The Coalition though remains on top at 41 per cent, Newspoll said, leaving only five points to separate the two leading contender to the federal government. Yet most noteworthy is the fact that just a few months ago, Labor was staring at the spectre of being swept from power and the result of the poll conducted over the weekend has hardly dissipated that scenario.
The government now wields a fighting chance to win a fresh term next year, analysts said, and that observation is based on Newspoll's report that on two party-preferred contest Labor and the Coalition now stood deadlocked at 50 per cent.
With a wafer-thin primary lead on its lap, the Coalition agonises likewise on the new survey data that declared Ms Gillard is pulling away from Mr Abbott on the opinion poll battle, emerging anew as the preferred prime minister with 45 per cent of support from Aussie voters.
She also collected a satisfaction rating of 35 per cent, The Australian reported on Monday, while that of Mr Abbott's dipped three points to 30 per cent, which only aggravated his lowly preferred prime minister numbers at 34 per cent.

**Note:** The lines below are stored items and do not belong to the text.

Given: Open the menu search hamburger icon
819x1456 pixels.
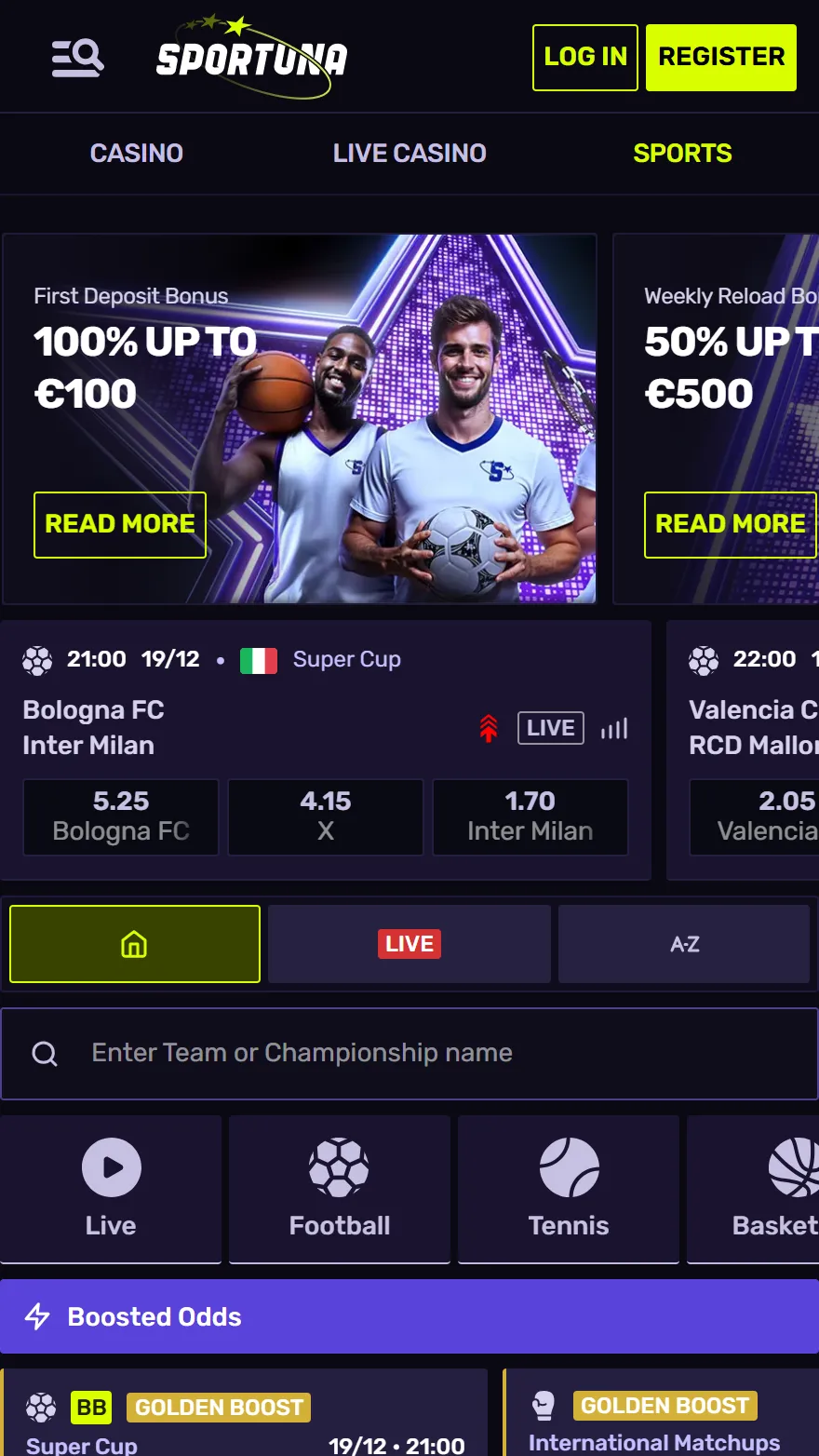Looking at the screenshot, I should [x=77, y=58].
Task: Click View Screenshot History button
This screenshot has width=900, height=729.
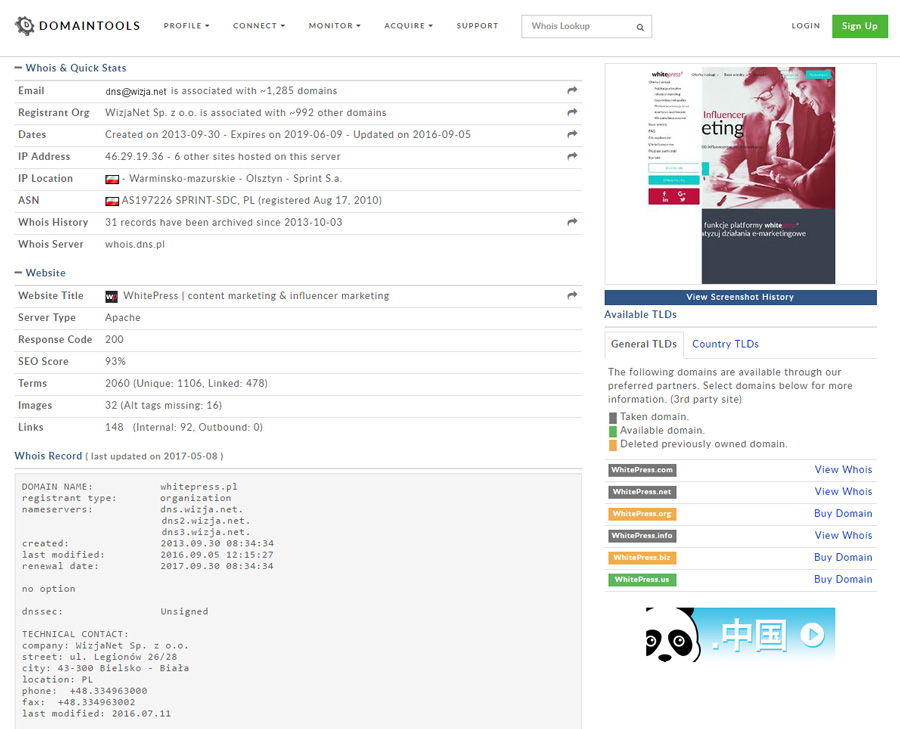Action: point(740,297)
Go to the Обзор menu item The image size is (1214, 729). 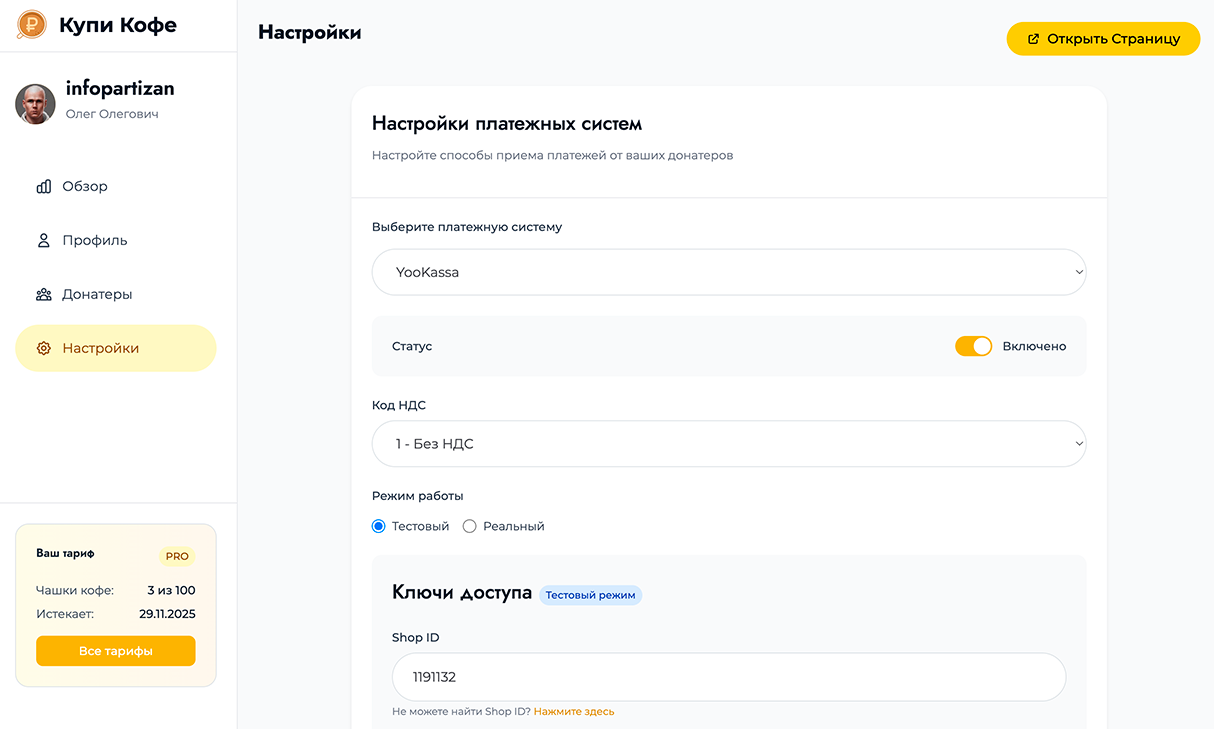(85, 186)
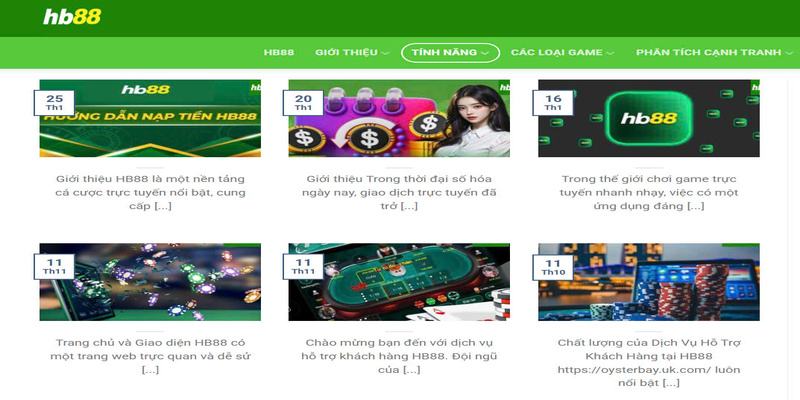
Task: Open the Hướng Dẫn Nạp Tiền HB88 thumbnail
Action: [x=150, y=118]
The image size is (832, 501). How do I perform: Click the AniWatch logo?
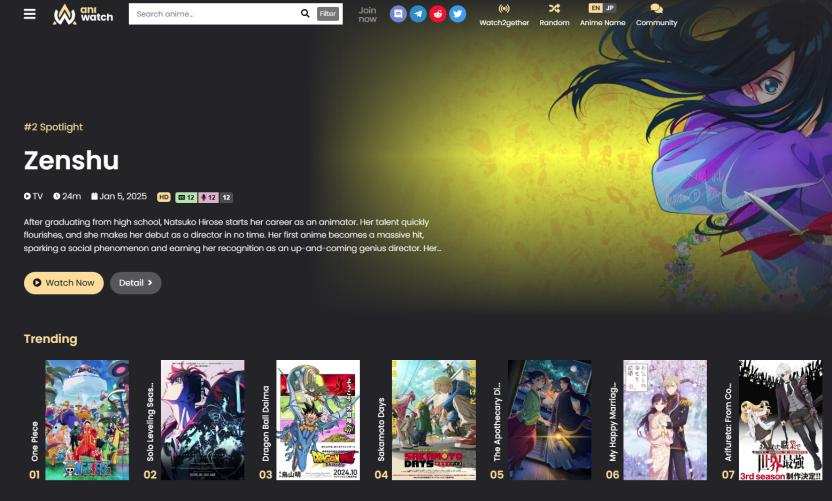[83, 14]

Labor's recovery and specifically that of Ms Gillard's proved her resiliency, Trade Minister Craig Emerson said on Monday.
"The prime minister's had the kitchen sink, the bathroom vanity and the carport thrown at her and she's still standing," Dr Emerson was reported by the Australian Associated Press (AAP) as saying.
The solid numbers also strengthened Ms Gillard's hold on the Labor leadership and likely would douse cold water on recent efforts by supporters of former Prime Minister Kevin Rudd to push for his return, analysts said.
More importantly, the fresh Newspoll survey further shored up the prime minister's standing against Mr Abbott, Finance Minister Penny Wong said in an interview with Seven Network on Monday.
"I think Australians are becoming increasingly clear about what Tony Abbott stands for ... someone who's pretty good at saying 'no' and pretty good at going in for the aggressive attack but not very good at saying what he thinks is the right thing for the next generation of Australians, and what's the right thing for Australia's future," Ms Wong said.
Mr Abbott, however, remains convinced that the 'soap opera Labor leadership' will be rejected by the public in next year's national election despite the poll gains reflected by the government.
"The Labor Party leadership is a soap opera and the only way to end the soap opera is to change the government to give the Labor Party a stint in opposition when they can sort this stuff out," the Liberal leader was reported by The Australian as saying.
Ms Gillard, for her part, regarded Labor's fresh poll boosts as the Australian public's way of affirming the government's policies.
"I think there is a contrast in Australian politics. It's between Labor's plan for the future and the opposition lacking any plan," the prime minister told Sky News today.